**SOURCE EXTRACT**
No rows inserted in table when import from CSV in Cassandra

问题

I am trying to import a CSV file to a Cassandra table however I am facing a problem. When inserted successfully, at least this is what Cassandra tells, I still can't see any record. Here is a little more details :

qlsh:recommendation_engine> COPY row_historical_game_outcome_data  FROM '/home/adelin/workspace/docs/re_raw_data2.csv' WITH DELIMITER='|';

2 rows imported in 0.216 seconds.
cqlsh:recommendation_engine> select * from row_historical_game_outcome_data;

 customer_id | game_id | time | channel | currency_code | game_code | game_name | game_type | game_vendor | progressive_winnings | stake_amount | win_amount
-------------+---------+------+---------+---------------+-----------+-----------+-----------+-------------+----------------------+--------------+------------

(0 rows)

**MATERIAL SUPPLIED**
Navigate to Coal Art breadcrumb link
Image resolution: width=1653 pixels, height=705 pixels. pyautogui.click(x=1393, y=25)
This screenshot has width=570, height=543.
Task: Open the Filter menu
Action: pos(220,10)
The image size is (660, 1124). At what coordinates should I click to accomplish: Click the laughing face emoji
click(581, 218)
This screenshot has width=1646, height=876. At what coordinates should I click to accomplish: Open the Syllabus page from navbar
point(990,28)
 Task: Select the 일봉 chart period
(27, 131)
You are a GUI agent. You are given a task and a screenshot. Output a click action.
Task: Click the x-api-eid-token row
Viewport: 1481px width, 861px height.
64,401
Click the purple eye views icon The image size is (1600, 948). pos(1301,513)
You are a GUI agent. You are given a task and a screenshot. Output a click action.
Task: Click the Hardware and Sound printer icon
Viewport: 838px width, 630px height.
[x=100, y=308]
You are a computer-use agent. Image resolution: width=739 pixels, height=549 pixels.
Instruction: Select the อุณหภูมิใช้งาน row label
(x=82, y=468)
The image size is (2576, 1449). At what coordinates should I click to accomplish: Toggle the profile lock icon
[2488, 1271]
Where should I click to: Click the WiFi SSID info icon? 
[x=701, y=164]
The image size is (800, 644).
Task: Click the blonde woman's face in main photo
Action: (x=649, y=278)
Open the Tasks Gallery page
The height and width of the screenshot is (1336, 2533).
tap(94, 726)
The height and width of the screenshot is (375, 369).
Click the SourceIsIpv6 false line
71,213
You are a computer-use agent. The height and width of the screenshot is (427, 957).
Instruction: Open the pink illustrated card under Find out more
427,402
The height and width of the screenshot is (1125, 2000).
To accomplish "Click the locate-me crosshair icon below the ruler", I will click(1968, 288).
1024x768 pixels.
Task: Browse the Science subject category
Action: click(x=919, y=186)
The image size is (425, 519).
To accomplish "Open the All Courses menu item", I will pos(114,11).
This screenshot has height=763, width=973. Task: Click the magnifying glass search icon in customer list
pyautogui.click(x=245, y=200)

**PROBLEM TO SOLVE**
Answer these about the Cassandra CSV import post:
(a) What delimiter does the COPY command set?
(b) How many rows does Cassandra report importing, and in how many seconds?
(c) How many rows does the select query return?

**RIGHT ANSWER**
(a) '|'
(b) 2 rows in 0.216 seconds
(c) 0 rows